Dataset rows
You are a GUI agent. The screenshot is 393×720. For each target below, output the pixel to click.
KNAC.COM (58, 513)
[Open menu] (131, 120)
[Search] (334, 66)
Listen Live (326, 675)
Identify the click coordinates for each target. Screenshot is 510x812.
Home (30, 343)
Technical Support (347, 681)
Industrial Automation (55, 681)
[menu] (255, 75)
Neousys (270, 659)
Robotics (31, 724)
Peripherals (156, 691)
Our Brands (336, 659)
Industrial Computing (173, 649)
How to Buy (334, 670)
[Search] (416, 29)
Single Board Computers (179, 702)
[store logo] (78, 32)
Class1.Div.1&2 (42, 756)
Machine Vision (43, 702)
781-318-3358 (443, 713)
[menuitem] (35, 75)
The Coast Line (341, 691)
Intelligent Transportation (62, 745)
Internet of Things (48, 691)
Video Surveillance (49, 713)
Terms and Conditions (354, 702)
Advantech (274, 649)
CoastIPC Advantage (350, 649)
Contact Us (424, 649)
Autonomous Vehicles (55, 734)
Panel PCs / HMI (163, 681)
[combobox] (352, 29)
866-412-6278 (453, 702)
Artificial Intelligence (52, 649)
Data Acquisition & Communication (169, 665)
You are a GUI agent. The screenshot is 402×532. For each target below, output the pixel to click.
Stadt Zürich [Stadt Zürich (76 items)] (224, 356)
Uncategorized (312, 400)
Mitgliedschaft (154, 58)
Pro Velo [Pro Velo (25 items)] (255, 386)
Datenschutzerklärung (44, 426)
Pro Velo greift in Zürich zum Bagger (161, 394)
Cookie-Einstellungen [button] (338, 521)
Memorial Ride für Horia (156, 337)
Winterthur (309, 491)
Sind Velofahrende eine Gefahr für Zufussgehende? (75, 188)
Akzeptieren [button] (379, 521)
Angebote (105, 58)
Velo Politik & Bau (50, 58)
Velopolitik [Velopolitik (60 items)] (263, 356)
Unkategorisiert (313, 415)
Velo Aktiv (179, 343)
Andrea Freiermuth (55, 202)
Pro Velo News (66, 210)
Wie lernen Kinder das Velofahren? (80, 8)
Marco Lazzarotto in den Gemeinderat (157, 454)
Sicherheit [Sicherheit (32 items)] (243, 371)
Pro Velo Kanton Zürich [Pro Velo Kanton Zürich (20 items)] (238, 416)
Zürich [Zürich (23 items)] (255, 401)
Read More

:: Task instructions ::
Please turn the stretch from the line containing "Pro Velo Kanton Zürich [Pro" through the last line into a numbered list, leaving out any blank lines.

:: Answer to the problem ::
1. Pro Velo Kanton Zürich [Pro Velo Kanton Zürich (20 items)] (238, 416)
2. Zürich [Zürich (23 items)] (255, 401)
3. Read More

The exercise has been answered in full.